— START OF Data excerpts —

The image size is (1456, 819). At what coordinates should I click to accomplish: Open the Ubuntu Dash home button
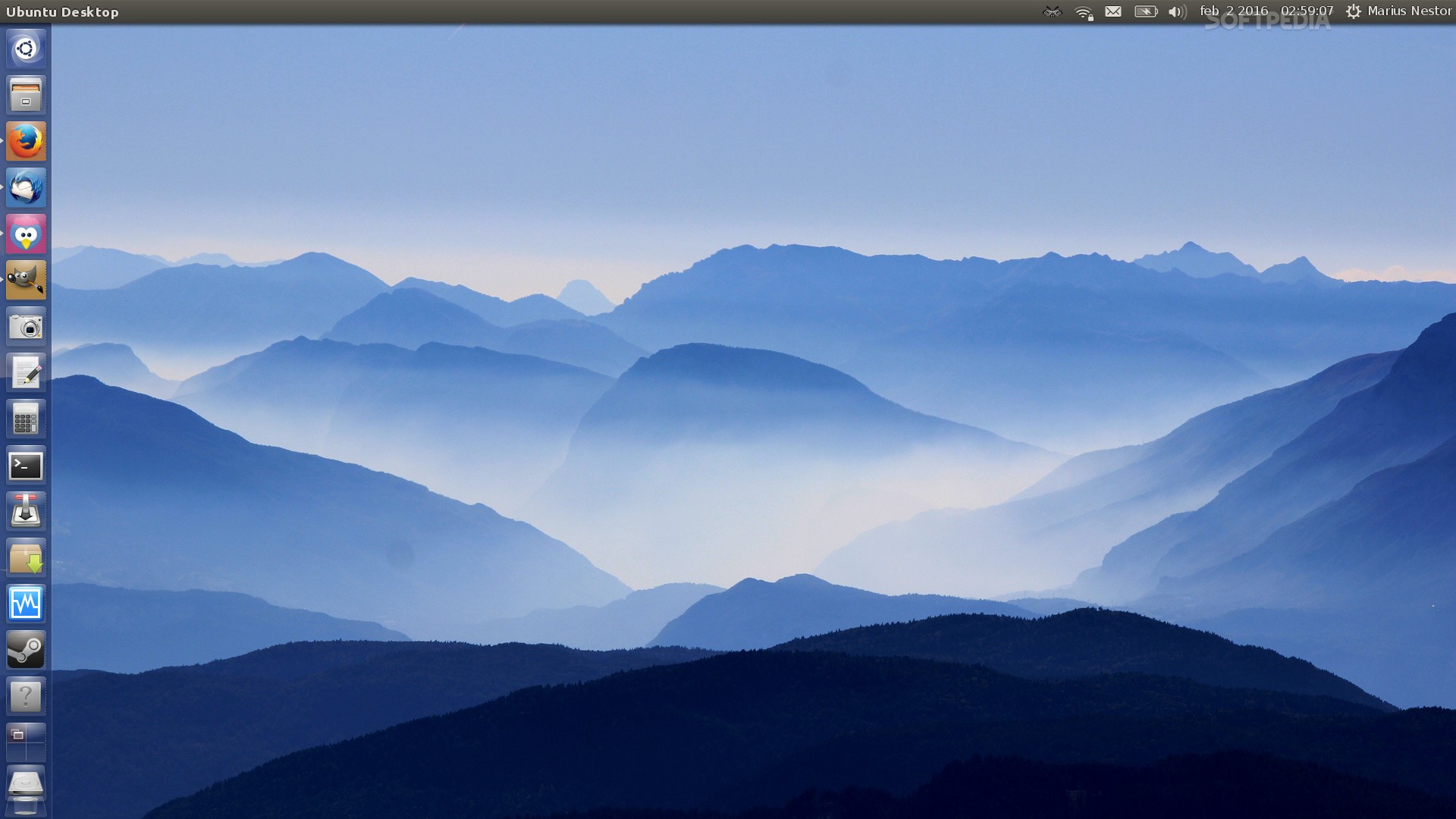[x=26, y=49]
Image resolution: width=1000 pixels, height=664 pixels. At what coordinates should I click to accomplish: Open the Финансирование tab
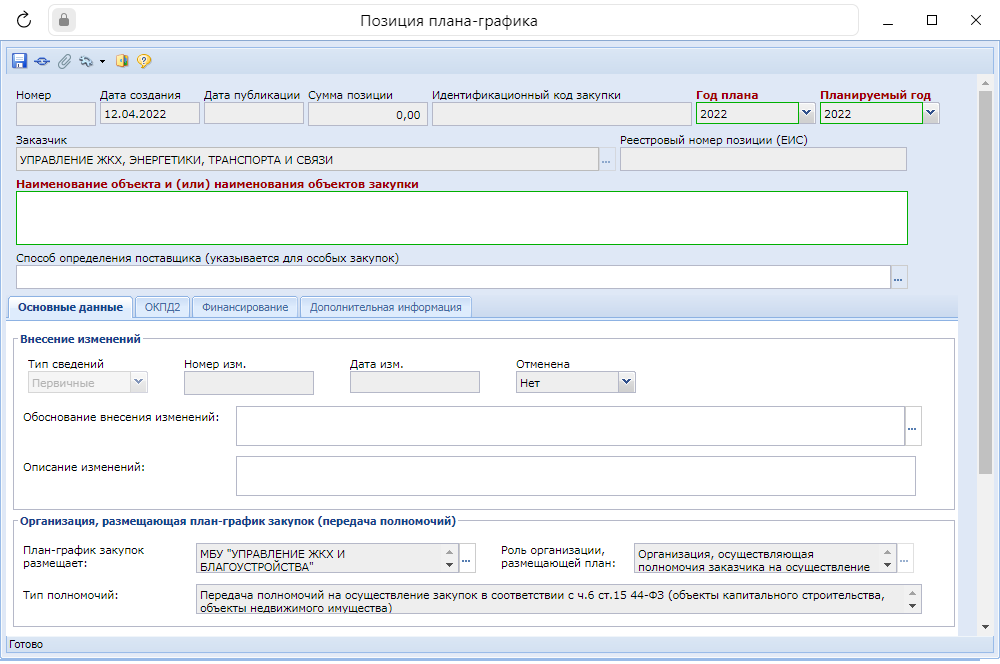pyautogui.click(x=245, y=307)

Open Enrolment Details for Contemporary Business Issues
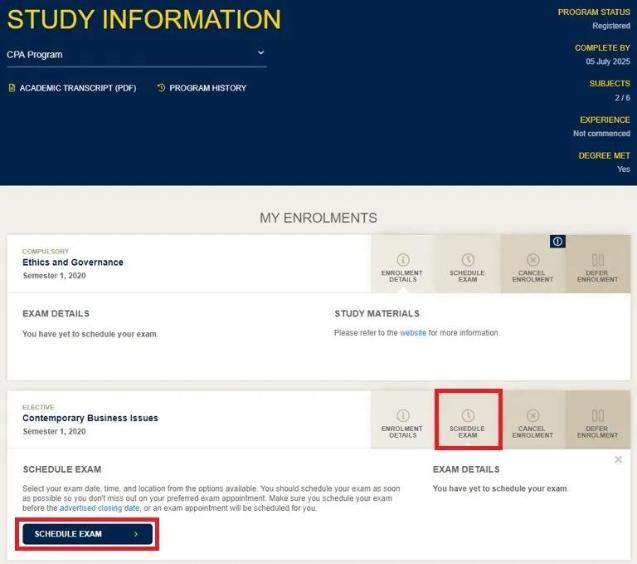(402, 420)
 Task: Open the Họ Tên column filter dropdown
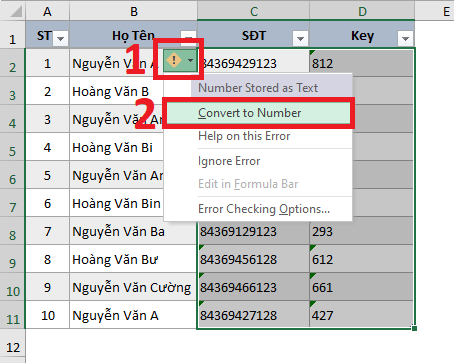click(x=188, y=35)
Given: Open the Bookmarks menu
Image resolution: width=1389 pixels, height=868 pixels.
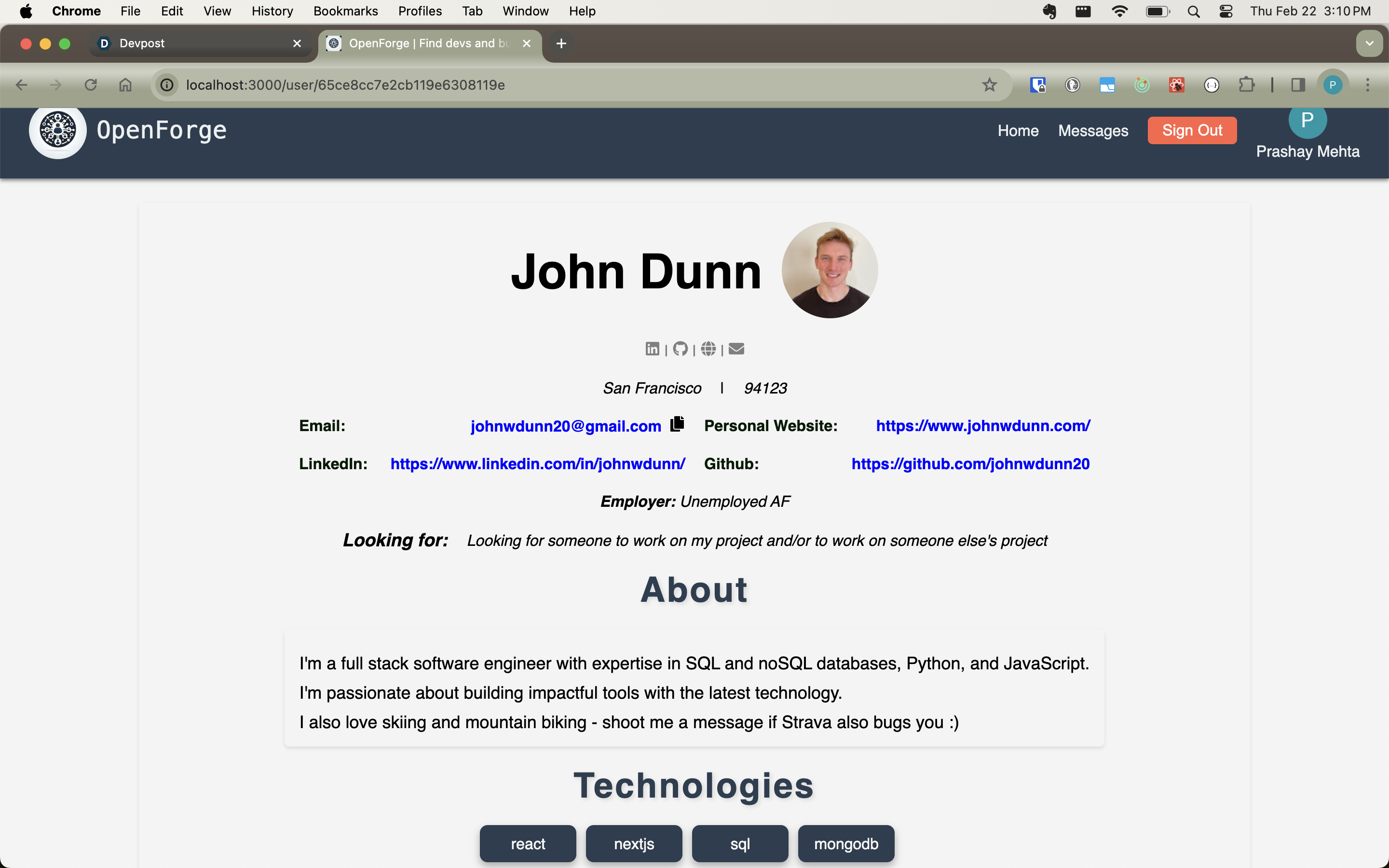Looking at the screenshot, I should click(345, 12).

— END OF Data excerpts —
— START OF Data excerpts —

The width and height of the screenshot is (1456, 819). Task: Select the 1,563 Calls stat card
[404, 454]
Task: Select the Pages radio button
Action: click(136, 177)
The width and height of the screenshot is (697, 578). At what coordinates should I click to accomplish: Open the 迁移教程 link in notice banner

— END OF Data excerpts —
— START OF Data excerpts —

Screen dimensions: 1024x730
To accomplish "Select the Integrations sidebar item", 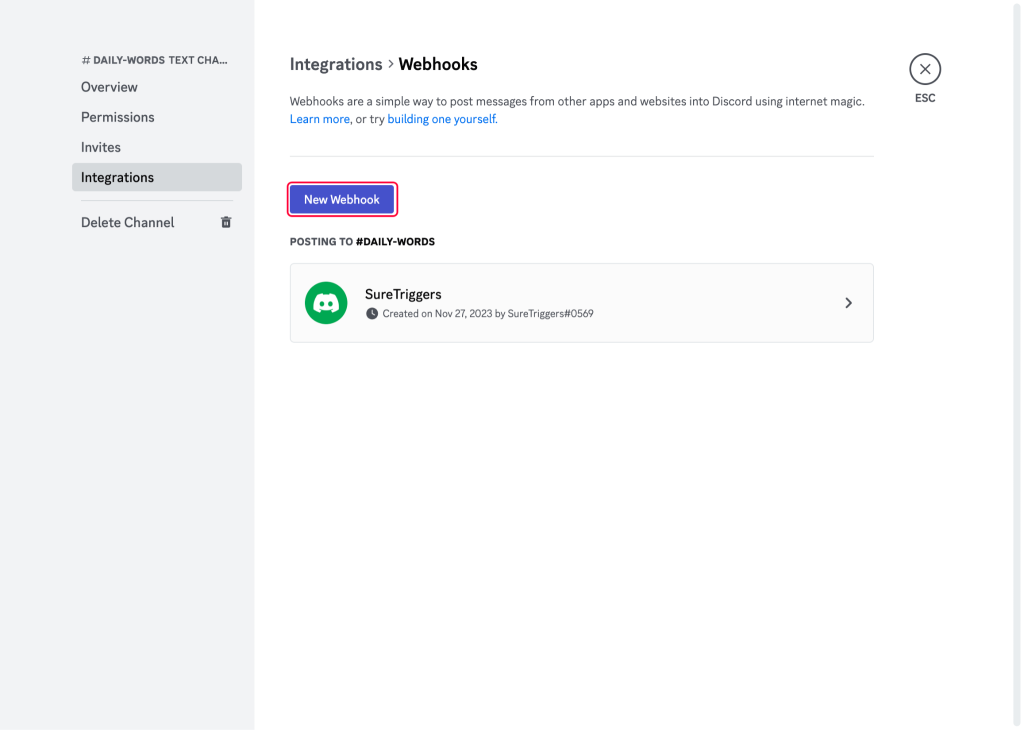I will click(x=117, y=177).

— END OF Data excerpts —

What to produce
Give the material as a JSON list of strings with one string per line and blank lines omitted, starting with the line that contains "The width and height of the screenshot is (1456, 819)." and going on through the line that contains "The width and height of the screenshot is (697, 578).".

Exercise answer
[
  "The width and height of the screenshot is (1456, 819). Task: Select the 1,563 Calls stat card",
  "[404, 454]",
  "Task: Select the Pages radio button",
  "Action: click(136, 177)",
  "The width and height of the screenshot is (697, 578). At what coordinates should I click to accomplish: Open the 迁移教程 link in notice banner"
]